◆ Action item
Search the data for the string "button" and copy each line where it turns up.

◆ Entries provided
Content starts
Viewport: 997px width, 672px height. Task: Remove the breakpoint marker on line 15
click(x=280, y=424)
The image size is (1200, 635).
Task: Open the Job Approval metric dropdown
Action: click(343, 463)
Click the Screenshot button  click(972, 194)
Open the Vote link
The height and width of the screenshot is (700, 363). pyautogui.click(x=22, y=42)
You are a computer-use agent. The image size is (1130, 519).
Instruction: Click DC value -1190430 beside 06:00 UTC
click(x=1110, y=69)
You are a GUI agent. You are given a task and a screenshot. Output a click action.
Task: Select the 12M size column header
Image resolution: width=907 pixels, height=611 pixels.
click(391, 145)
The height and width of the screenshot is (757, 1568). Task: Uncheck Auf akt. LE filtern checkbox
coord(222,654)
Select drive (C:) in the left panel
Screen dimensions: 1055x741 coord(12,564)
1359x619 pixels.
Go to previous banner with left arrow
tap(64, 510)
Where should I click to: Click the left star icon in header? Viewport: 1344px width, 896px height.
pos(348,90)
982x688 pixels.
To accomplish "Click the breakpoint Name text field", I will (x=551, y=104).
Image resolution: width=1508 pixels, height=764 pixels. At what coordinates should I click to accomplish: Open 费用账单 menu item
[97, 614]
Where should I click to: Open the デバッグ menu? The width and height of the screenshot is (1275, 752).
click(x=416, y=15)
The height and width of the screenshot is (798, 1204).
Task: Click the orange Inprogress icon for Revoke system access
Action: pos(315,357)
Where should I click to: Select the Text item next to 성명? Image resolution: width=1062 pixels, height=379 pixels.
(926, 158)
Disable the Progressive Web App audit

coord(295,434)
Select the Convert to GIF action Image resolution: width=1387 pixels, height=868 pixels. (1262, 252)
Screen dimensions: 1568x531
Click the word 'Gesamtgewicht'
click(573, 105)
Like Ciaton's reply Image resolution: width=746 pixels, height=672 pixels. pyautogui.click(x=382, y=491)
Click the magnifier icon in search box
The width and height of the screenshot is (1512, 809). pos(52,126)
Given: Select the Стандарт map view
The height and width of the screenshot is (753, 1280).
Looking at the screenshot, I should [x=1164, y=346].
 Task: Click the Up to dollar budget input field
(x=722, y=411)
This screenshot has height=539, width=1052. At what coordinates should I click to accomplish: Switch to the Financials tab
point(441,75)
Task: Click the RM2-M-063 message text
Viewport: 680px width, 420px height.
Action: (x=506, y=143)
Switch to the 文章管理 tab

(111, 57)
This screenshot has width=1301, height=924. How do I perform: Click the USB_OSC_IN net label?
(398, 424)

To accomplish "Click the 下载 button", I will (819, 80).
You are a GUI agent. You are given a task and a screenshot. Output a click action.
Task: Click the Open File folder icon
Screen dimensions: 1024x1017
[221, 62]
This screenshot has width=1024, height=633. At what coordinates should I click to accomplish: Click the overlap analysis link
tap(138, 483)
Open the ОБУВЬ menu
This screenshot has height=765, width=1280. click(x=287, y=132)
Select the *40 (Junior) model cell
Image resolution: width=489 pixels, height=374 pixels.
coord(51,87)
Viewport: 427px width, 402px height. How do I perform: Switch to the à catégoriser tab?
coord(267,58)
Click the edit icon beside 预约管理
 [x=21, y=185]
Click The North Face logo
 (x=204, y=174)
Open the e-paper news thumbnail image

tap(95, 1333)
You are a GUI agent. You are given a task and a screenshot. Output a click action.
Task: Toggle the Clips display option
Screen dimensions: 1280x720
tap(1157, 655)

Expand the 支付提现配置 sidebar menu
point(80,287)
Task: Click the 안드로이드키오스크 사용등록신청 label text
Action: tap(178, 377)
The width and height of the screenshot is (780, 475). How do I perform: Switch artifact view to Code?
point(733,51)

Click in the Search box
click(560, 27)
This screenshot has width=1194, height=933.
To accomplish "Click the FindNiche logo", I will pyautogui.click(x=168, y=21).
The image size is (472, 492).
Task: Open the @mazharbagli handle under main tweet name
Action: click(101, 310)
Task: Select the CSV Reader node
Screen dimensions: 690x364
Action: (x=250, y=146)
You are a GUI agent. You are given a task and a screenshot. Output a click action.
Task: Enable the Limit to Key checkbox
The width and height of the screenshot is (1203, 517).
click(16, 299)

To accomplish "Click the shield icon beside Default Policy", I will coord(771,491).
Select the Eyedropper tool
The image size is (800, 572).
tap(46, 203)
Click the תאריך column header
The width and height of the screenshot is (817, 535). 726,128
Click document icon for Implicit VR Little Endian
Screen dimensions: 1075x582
Content ends
◆ Answer space
Click the Screenshot button  click(972, 194)
To accomplish "Click the 下载 button", I will (819, 80).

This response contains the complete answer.